ECLI:NL:RBNNE:2013:5457
Rechtbank Noord-Nederland
- Wraking
- Rechtspraak.nl
Wrakingsverzoek na beëindiging van de procedure
Op 3 juni 2013 heeft de Rechtbank Noord-Nederland, locatie Groningen, uitspraak gedaan op een wrakingsverzoek van verzoeker [A], dat was ingediend op 28 juni 2012 en opnieuw op 31 mei 2013 ter griffie ontvangen. Het verzoek betrof de wraking van mr. E.J. Oostdijk, rechter in de afdeling privaatrecht, in een eerder geschil met zaaknummer C18/134249/KG ZA 12-147. De rechtbank ontving het wrakingsverzoek op 31 mei 2013, maar oordeelde dat het verzoek niet ontvankelijk was omdat de procedure waar het om ging inmiddels was beëindigd met een eindvonnis op 6 juli 2012. Hierdoor was er geen behandelend rechter meer tegen wie een wrakingsverzoek kon worden ingediend.

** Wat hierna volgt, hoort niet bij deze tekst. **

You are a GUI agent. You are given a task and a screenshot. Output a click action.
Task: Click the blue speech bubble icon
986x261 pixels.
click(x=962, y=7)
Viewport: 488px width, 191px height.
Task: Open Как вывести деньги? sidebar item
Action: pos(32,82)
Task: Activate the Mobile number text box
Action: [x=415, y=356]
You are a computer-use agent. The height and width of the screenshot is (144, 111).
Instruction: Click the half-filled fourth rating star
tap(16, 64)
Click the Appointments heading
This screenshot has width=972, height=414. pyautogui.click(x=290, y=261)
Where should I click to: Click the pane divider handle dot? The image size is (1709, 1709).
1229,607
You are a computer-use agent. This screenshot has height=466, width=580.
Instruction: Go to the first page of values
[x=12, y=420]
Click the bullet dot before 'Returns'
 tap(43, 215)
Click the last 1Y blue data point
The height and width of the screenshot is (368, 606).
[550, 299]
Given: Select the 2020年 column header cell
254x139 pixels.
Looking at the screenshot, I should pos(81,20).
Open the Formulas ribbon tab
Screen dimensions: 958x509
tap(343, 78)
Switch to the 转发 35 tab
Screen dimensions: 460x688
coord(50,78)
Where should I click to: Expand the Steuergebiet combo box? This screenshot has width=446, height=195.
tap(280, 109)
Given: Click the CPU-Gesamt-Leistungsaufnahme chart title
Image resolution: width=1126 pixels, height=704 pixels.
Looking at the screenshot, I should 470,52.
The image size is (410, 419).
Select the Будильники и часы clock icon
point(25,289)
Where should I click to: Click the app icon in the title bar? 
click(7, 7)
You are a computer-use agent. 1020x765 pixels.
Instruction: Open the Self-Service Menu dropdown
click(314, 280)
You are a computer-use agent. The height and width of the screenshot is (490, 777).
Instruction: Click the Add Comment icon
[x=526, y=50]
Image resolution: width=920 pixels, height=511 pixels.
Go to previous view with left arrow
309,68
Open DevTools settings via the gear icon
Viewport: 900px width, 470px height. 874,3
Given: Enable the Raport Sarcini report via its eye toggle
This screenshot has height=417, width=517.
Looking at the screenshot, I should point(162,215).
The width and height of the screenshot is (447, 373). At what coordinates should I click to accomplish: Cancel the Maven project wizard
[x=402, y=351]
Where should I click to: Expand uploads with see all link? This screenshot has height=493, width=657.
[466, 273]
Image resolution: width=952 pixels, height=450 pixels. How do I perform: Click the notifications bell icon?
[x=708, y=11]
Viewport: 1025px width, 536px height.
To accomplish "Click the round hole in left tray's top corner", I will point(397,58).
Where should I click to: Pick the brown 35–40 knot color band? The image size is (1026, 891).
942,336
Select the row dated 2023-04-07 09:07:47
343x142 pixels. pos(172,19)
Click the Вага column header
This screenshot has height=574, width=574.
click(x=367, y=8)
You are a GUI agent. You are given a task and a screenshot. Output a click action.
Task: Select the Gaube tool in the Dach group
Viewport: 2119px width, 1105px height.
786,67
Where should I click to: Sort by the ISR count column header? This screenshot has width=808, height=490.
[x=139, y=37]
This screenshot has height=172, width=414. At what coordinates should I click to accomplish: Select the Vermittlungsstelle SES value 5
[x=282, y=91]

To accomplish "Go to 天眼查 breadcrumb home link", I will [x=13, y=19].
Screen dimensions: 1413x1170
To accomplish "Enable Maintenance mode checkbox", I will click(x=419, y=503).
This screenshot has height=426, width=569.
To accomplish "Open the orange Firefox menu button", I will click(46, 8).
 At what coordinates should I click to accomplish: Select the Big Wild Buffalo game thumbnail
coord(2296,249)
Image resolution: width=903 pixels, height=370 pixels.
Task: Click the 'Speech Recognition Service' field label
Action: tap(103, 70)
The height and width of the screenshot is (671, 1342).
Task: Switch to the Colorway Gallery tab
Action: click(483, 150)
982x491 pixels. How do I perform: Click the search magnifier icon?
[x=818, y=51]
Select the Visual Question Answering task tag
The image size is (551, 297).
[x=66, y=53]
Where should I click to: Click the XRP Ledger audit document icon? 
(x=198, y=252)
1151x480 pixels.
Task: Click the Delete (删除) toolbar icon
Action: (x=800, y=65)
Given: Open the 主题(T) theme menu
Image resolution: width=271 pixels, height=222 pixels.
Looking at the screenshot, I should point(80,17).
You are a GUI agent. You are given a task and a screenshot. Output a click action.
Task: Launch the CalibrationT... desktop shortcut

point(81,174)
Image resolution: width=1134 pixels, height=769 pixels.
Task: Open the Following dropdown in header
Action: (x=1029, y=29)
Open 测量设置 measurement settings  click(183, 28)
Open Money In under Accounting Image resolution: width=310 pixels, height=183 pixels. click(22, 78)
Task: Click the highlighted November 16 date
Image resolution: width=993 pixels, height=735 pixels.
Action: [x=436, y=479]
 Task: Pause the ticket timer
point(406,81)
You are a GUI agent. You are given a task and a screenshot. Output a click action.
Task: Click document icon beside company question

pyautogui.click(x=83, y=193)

De rechtbank overwoog dat volgens artikel 36 van het Wetboek van Burgerlijke Rechtsvordering (Rv) een rechter gewraakt kan worden op basis van feiten die de onpartijdigheid van de rechter in gevaar kunnen brengen. Echter, de rechtbank stelde vast dat de verzoeker niet aan de formele vereisten voor wraking had voldaan, aangezien de zaak al was afgesloten. De rechtbank concludeerde dat er geen grond was voor een mondelinge behandeling van het verzoek.
In de beslissing verklaarde de rechtbank verzoeker niet ontvankelijk in zijn verzoek en beval de onverwijlde mededeling van deze beslissing aan zowel verzoeker als mr. E.J. Oostdijk. Deze uitspraak werd openbaar uitgesproken door de meervoudige kamer van de rechtbank, bestaande uit de rechters R.B.M. Keurentjes, M.W. de Jonge en W.P. Claus.